The Sunset Park Greenway's north/east-bound route begins as a separate bicycle/pedestrian path at the northwestern terminus of the Shore Parkway Greenway at the 69th Street pier at Bay Ridge Avenue and Shore Road in Bay Ridge. The curved, terraced path, runs north for one block along the western edge of Shore Road to 68th Street where it crosses Shore Road and enters Owl's Head Park. Through Owl's Head, the greenway follows a paved path along the park's outer perimeter exiting onto a bike lane on Wakeman Place at Colonial Road. A Brooklyn Waterfront Greenway is planned to connect Owl's Head to Downtown Brooklyn and Greenpoint, Brooklyn.

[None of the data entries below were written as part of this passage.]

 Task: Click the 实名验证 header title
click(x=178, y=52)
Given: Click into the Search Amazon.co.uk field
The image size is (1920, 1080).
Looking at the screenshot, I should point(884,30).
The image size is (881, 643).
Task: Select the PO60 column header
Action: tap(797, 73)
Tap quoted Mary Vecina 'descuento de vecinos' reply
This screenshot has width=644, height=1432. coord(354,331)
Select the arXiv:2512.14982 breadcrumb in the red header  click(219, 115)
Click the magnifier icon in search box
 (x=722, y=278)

The SPGW follows Wakeman Place to 3rd Avenue where it veers northbound onto a short bike lane on the Belt Parkway overpass and immediately takes a hard 90° right turn into Leif Ericson Park. The greenway follows the park's north path to 5th Avenue at 66th Street. At 5th Avenue, the route travels northbound to 62nd Street where it enters Sunset Park proper just after 65th Street. This stretch is signed but does not contain a painted bike lane. At 62nd Street, the greenway heads eastbound along a bike lane on the north side of the street, at 7th Avenue, the greenway veers north along a bike lane to 42nd Street. At 42nd Street, the SPGW heads eastbound to 9th Avenue along a bike lane on the north side of the street and continues north and east to connect to the Brooklyn-Queens Greenway.

An extension of the Sunset Park Greenway on 3rd Avenue between Hamilton Avenue and 26th Street opened in 2026.